Neue Musik Eckernförde mit „stream – im Fluss“ überzeugte an drei Orten
Von Jörg Meyer
Eckernförde. „Panta rhei – alles fließt“, wussten schon die antiken griechischen Philosophen von Heraklit bis Plato. Unter das Motto „stream – im Fluss“ stellte daher das Ensemble Reflexion K sein Wanderkonzert quer durch Eckernförde und ganz unterschiedliche Klangwelten der Neuen Musik.

Im Mahlstrom der Klänge: Joachim Striepens und Lenka Zupkova vor dem Konzertauftakt im Künstlerhaus. (Foto: Meyer)
Ausgangs- und Zielhafen war das Künstlerhaus Otte 1, wo mit Salvatore Sciarrinos 1995 komponierter „Ommaggio a Burri“ für Altflöte (Beatrix Wagner), Violine (Lenka Zupkova) und Bassklarinette (Joachim Striepens) die vielfältigen Klangwelten der „älteren“ Neuen Musik die Wanderung eröffneten. Konsonantenartige „Plopps“ und hechelnde Stoßatmung der Bläser kontrastieren die zwirbelnd „zwitschernde“ Violine.

Zwischen Klang- und Bildkunst: Joachim Striepens bei Gerald Eckerts „Schemen – Feld 30“ in der Galerie NEMO. (Foto: Meyer)
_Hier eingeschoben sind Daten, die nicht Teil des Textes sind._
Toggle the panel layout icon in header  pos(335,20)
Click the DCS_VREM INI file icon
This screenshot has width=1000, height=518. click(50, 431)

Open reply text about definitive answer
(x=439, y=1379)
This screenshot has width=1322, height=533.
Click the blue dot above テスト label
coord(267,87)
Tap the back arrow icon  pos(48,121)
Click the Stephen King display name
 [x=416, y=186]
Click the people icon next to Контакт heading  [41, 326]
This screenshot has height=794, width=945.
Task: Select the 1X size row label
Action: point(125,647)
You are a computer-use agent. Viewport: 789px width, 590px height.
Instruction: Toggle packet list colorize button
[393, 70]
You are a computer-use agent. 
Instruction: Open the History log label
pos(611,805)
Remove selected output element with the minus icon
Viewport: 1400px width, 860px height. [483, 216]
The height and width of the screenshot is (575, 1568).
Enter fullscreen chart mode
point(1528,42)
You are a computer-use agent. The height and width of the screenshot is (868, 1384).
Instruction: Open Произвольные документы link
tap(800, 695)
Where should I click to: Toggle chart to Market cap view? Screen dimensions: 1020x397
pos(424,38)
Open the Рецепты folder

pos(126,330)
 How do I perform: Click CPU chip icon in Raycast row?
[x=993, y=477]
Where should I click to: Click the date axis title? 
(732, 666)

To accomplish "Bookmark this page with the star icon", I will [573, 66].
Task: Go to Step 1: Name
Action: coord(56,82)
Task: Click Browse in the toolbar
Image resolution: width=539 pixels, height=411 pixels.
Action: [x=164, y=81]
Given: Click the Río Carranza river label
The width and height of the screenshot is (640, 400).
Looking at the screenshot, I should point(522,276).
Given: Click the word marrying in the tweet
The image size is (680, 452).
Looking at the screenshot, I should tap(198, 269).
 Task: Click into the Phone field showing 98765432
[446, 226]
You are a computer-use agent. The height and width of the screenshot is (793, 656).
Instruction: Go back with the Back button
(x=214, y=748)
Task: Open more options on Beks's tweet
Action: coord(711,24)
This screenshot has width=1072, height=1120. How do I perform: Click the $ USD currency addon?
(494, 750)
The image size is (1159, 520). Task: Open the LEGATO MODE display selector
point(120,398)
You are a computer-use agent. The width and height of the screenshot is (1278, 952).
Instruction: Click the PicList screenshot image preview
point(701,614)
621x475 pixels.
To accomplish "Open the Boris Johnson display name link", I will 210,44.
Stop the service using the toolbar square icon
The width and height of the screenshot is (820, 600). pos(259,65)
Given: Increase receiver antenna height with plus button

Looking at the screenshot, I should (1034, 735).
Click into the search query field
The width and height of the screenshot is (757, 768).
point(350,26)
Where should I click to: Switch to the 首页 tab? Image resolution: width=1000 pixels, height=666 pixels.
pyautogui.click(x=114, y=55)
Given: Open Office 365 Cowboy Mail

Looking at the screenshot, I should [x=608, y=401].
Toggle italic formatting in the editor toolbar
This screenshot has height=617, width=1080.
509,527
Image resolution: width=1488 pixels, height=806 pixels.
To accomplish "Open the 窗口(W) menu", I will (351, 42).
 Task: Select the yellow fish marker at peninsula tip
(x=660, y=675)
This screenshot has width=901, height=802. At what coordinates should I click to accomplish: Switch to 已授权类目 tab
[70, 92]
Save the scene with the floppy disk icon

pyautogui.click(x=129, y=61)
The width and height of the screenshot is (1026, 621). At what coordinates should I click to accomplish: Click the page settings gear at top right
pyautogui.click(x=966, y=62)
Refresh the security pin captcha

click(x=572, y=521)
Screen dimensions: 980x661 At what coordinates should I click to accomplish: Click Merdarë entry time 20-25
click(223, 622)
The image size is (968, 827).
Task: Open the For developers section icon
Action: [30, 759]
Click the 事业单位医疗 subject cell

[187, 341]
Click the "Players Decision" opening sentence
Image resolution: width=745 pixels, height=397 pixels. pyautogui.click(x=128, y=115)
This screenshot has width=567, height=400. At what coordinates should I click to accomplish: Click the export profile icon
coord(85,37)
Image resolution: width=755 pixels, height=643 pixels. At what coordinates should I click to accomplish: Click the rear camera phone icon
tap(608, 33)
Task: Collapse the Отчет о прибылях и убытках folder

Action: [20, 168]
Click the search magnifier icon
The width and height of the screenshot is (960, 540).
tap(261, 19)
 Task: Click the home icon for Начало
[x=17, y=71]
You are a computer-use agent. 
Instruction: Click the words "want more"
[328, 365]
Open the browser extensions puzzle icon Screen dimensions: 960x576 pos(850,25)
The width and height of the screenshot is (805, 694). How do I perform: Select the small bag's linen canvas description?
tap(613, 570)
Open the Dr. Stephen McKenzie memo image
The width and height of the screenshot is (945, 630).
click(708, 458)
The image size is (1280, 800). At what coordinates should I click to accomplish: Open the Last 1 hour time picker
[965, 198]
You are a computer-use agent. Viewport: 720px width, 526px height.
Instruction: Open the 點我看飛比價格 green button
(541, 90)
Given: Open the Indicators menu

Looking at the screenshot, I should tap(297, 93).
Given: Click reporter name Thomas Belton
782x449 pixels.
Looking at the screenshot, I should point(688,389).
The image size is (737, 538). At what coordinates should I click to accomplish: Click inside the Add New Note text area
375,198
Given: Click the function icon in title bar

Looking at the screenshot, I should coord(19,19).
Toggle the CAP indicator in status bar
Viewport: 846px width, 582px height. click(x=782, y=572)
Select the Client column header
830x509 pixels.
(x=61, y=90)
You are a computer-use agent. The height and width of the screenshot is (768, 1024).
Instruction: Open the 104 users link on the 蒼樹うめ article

Szenen- und Ortswechsel: Wir wandern durch den weit windstilleren Sommerabend zur Expendance der Galerie NEMO am Strand, wo Joachim Striepens und Gerald Eckert (Elektronik) neben Eckerts Video-Klanginstallation „Brandung“ auch „Schemen – Feld 30“ zu Gehör bringen. Bassklarinette und Elektronik wetteifern um die Ober- und Untertöne, die eine sphärische Klanggrafik zeichnen, den ausgestellten Bildern nicht unverwandt in Abstraktion und Verdichtung.
200 Meter entfernt herrscht Andrang im engen Pastorat der St. Nicolai-Gemeinde im Langlo-Haus. Lenka Zupkova verleiht auf ihrer Geige Adriana Hölskys „like a bird – Hommage à György Kurtág“ den Klängen Flügel, wobei nicht nur die Laute der Nachtigall und anderen Geflügels imitiert werden, auch ihre flinken Bewegungen, das Hüpfen, das Picken und Flattern. Wundervoll nicht nur Zupkovas bewegtes Spiel, auch wie sie hernach Einblick bietet ins Notenmaterial solch ebenso seltsamer wie „natürlicher“, den Vögeln abgelauschter Klänge.
Zurück gewandert ins Künstlerhaus, wo Beatrix Wagner erläutert, wie sie die Uraufführung des für sie von Pablo Araya geschriebenen „PHOWA“ einstudierte, zum Teil über Skype im direkten Dialog mit dem argentinischen Komponisten. Der Titel geht auf das buddhistische Wort für „freudig leichtes Sterben“ zurück. Entsprechend ekstatisch wird hier die Bassflöte nicht nur geblasen, sondern auch malträtiert: Freudiges Sterben als Quicklebendigkeit.
Und jetzt sind auch die übrigen Reflexion-K-Musiker zurück von ihren Ausflügen. Zum Abschluss liegt Helena Tulves dem Wanderkonzert den Titel gebendes „stream“ auf den Notenpulten. Und hier strömt es nochmal, gibt ein Klang den anderen, sind die Pfade und Wanderstäbe so angenehm wellend, dass es eine wahre „Kaperfahrt“ durch die gegenwärtige Neue Musik ist.